Ada juga industri yang belum ada di sisi hilirnya sehingga bahan baku atau setengah jadi langsung diekspor. Wabah virus korona menjadi pengingat kembali arti penting membangun industri, untuk mengurangi ketergantungan impor.
”Pemerintah sekarang betul-betul menetapkan tidak boleh mengekspor mineral. Menurut saya, ini harus didukung dan harus konsisten. Jangan lalu relaksasi, yang kadang-kadang alasannya jangka pendek karena sedang butuh penerimaan,” kata Hendri.
Ekspor tertunda
Ketua Komite Tetap Pengembangan Ekspor Kamar Dagang dan Industri (Kadin) Indonesia Handito Joewono mengatakan, wabah virus korona di Wuhan diperkirakan berdampak pada penundaan ekspor dalam 2-3 bulan ini. ”Kami berharap dampaknya tidak berkelanjutan,” ucapnya.

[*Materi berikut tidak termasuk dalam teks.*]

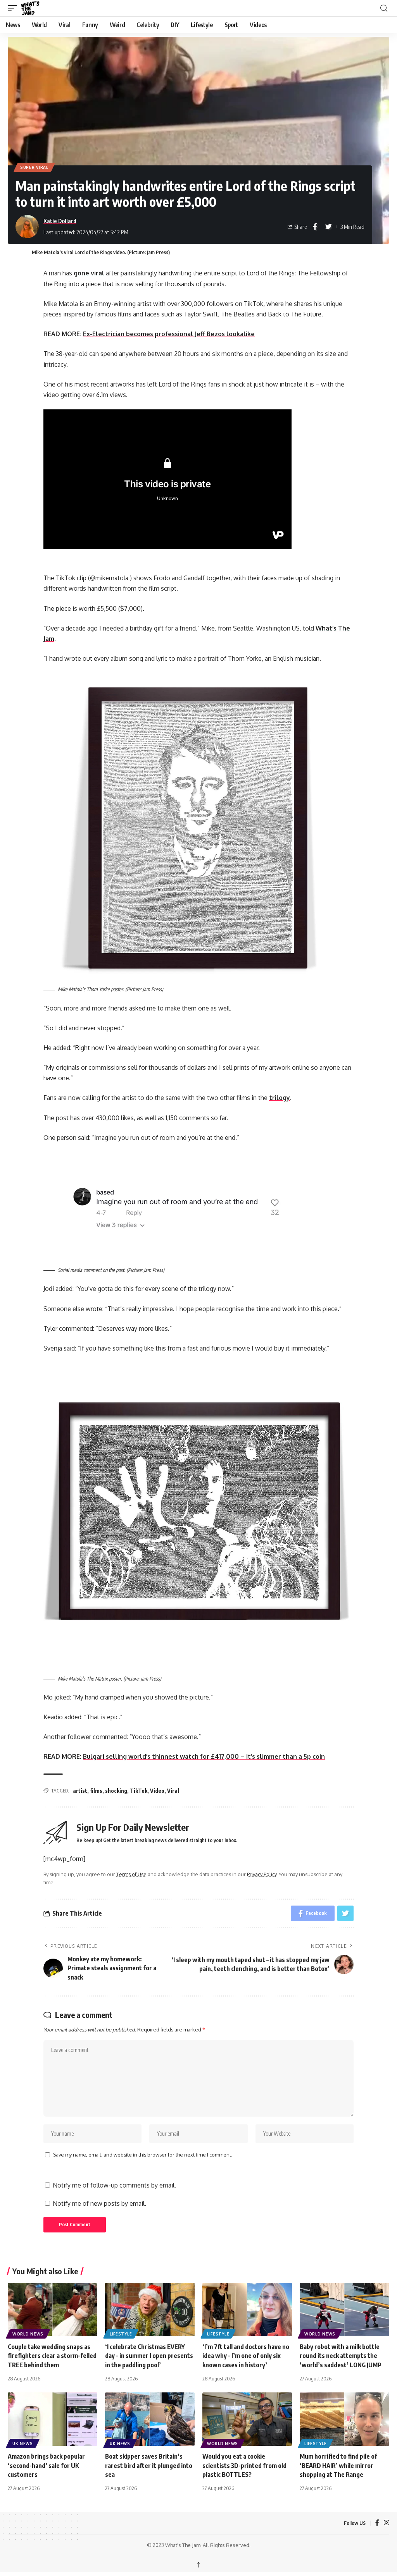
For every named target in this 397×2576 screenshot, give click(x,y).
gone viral (89, 273)
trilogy (279, 1098)
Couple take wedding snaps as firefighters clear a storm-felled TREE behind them (52, 2355)
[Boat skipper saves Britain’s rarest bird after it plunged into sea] (150, 2419)
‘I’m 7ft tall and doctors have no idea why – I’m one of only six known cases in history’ (245, 2355)
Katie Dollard (59, 220)
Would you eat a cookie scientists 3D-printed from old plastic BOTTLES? (244, 2465)
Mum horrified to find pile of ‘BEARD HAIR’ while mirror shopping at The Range (338, 2465)
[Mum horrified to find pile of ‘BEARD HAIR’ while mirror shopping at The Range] (344, 2419)
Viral (173, 1790)
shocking (116, 1790)
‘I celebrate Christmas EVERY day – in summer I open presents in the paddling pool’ (149, 2355)
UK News (22, 2443)
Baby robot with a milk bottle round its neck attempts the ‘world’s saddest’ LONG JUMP (340, 2355)
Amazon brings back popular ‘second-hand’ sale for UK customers (46, 2465)
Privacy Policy (261, 1874)
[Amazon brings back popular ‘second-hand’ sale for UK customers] (52, 2419)
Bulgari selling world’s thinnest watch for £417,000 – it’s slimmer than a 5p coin (204, 1756)
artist (80, 1790)
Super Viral (34, 167)
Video (157, 1790)
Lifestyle (121, 2334)
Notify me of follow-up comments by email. (114, 2185)
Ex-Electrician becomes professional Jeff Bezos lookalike (169, 334)
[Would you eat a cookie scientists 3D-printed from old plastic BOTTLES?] (247, 2419)
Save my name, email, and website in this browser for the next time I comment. (142, 2155)
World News (27, 2334)
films (96, 1790)
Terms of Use (131, 1874)
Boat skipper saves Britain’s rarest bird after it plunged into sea (148, 2465)
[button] (14, 8)
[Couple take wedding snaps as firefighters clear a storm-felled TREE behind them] (52, 2310)
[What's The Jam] (35, 8)
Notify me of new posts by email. (99, 2203)
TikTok (138, 1790)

Handito mengatakan, perdagangan Indonesia-China dalam tiga bulan pertama 2020 diperkirakan turun, tetapi hanya bersifat penundaan. Wabah virus korona diperkirakan tidak akan berdampak berarti terhadap kinerja ekspor ataupun impor Indonesia secara tahunan.
”Demikian pula saya rasa tidak berpengaruh signifikan dalam hal substitusi barang (produk China) karena ini sifatnya lebih banyak jangka pendek,” katanya.
Handito menambahkan, wabah virus korona bukan merupakan faktor yang akan banyak menggerakkan substitusi barang, apalagi investasi. ”Waktu perang dagang AS-China pun kita enggak dapat (manfaatnya). Menurut saya, pelaku usaha akan lebih rasional dalam memandang insiden (wabah virus korona) ini,” katanya.
Handito meminta pelaku usaha Indonesia jangan terlalu khawatir. Pelaku usaha justru harus bersiap untuk bergerak mengisi kebutuhan di pasar ekspor begitu China membuka.
”Belum tentu negara-negara lain mampu memanfaatkan. Mungkin ada negara yang telanjur memblokade sana-sini sehingga tidak mudah bergeraknya,” lanjutnya.
Menurut Handito, kesempatan ini harus dimanfaatkan karena potensinya lebih besar dibandingkan efek perang dagang AS-China. ”Kita sulit memanfaatkan perang dagang karena mereka masih berpikir panjang lebar untuk membeli barang Indonesia. Ketika nanti sudah terkendali, maka ada shortage (kekurangan) kebutuhan. Nah, kekurangan kebutuhan ini tergantung siapa yang bisa memanfaatkan. Saya sih berharap, ayo, dunia usaha Indonesia siapkan,” tuturnya.